The chain of command is is ever changing in the real estate sales office ostensibly headed by some stifled, napoleon-complexed boss. The real power that any of these salesmen worship lies with contracts, and whoever thinks he has the tallest stack won’t hesitate to tell the “boss” to go fuck himself. And if the cock-sucker doesn’t like what a real man has to say? Fuck him. The only real boss is money: money is ethics, money is aesthetics, and religion is the thousand-faced dance that is performed to obtain it.
Bipolar moods swings and and schizophrenic conversations prevail between the dining table of an ironically serene Japanese restaurant and the spartan sales office as sweet- talk buddy buddy ‘Here’s what I’m gonna do for you,’ and ‘Hey, I’m a good guy, you know me’ gives way to ‘Hey! Fuck you!’ all in the name of getting leads or signing on the dotted line. Tightly delivered by fully-developed characters that go from standing on top of the world to the pits of hell in the blink of an eye, these men aren’t just soliciting deals from buyers, but forging overlaid and often contradictory alliances among themselves; beaming brotherly love that will melt your heart and always poised to spit over the precipice that any one of them may fall over based on their own lack of wit.
What could be more cathartic than someone believing you’ve got a great deal for them and buying into it? The ultimate payoffs happen only when you believe it yourself. The name of the game? How nimbly you can navigate the phrenetic path or your own capricious identity; treading hard to showcase your golden character in moving a deal forward, and tiptoeing elusively among smoke and mirrors to keep it from moving back. “What’s that you say? I don’t understand? Did I say that? Did…I…say that?”
In fact, that might not only be the key to success in the world of Glengarry Glenn Ross, but the world in general. I mean: aren’t we all trying to sell something? Ourselves? Our legitimacy? Our attractiveness, intrigue, experience, talent? Or maybe with some it’s innocence, confusion, apathy, laissez-faire? And how much easier is that if we convince ourselves that it’s true? Is that the only difference between honesty and dishonesty— whether or not we believe our own pitch?

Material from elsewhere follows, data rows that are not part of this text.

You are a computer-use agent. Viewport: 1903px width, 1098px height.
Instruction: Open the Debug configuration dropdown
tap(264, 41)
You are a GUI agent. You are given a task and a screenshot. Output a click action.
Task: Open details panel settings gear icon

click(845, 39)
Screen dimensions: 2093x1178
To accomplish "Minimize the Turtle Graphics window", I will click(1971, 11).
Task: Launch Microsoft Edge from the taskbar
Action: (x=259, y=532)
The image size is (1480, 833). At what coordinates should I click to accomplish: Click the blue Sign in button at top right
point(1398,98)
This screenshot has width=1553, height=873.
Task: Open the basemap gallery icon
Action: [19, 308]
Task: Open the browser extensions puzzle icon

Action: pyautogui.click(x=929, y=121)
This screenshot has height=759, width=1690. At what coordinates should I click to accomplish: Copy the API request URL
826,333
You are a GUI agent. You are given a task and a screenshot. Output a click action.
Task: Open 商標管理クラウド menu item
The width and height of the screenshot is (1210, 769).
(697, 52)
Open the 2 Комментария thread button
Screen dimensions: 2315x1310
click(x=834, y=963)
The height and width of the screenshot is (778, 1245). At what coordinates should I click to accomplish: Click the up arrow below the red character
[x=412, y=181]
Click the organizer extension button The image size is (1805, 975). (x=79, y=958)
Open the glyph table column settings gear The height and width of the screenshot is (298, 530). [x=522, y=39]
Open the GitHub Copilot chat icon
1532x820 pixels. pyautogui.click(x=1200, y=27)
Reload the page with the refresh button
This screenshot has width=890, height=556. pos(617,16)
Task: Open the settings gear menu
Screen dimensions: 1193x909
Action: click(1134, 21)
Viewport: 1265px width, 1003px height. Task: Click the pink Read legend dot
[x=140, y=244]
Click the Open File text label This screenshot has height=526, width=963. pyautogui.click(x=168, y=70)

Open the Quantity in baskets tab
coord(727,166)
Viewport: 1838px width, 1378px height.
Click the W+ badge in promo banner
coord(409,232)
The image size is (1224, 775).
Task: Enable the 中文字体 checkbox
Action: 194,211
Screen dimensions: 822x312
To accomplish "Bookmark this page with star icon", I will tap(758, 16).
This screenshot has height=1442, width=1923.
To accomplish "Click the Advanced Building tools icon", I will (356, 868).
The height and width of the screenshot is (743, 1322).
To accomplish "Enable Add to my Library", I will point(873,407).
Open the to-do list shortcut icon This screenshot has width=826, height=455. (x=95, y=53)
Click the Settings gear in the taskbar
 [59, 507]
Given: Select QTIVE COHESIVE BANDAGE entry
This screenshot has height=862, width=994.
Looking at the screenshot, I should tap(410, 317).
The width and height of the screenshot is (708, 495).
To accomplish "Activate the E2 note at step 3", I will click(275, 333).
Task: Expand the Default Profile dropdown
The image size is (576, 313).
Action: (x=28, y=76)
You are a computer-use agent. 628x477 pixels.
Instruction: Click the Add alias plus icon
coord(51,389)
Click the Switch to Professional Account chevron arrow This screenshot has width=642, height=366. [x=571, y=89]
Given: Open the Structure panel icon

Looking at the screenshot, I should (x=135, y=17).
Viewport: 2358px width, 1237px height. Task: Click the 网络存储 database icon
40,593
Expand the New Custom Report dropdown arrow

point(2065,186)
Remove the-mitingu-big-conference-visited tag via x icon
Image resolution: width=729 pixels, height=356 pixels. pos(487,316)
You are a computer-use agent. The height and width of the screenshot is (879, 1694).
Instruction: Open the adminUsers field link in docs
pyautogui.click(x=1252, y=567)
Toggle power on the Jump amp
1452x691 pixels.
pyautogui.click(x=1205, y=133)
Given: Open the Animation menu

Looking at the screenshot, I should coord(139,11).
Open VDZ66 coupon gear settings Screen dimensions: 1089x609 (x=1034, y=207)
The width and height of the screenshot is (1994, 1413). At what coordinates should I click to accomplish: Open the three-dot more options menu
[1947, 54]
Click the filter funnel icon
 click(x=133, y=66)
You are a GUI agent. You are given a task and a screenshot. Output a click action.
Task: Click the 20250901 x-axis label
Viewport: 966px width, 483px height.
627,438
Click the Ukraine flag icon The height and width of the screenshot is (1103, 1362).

Anthony Abraira & Alphie Hyorth in Glengarry Glen RossYou all know the storyline of Glengarry Glen Ross, right? I don’t need to bore an intelligent and cultured crowd like you with all this redundancy. A bunch of sleazy salesmen ripping people off and stabbing each other in the back, right? A window into a sector of a business and lifestyle gone corrupt? Fun times for those of us who know better to enjoy a peep show of a dog-eat-dog world. I say not.
Listen, here’s the deal, between you and me—and this is something I would only take the time to mention to a crowd I know can savor a bit of metaphor and nuance—there’s really a powerful and lasting takeaway for those who make it out to this production—and you’re not going to find it anywhere else. This is far more than just entertainment.
If you’re dialed in enough to be surfing XOAVL, then I can tell you have a taste for what’s really going down on the streets and are fully able to get the punch that this production delivers to the mediocre fluff that— you and me both—are so weary of.
Check it: Under the vaulted roof of Asheville’s Masonic Temple, behind the live props of men selling real estate, is a timeless existential commentary that can only be conveyed with such propensity through live theatre. Sublime? Like your best wet dream. Emotive? Tears. Rage. Laughter. Engaging? Brother, these guys don’t miss a fucking beat. This is the fucking play of the year, sister. Are you ready to call your friends and go?…No? Well, fuck you! And enjoy soaking up your fucking pleb-ass jollies on prime time TV, ‘cause you ain’t ready for this shit.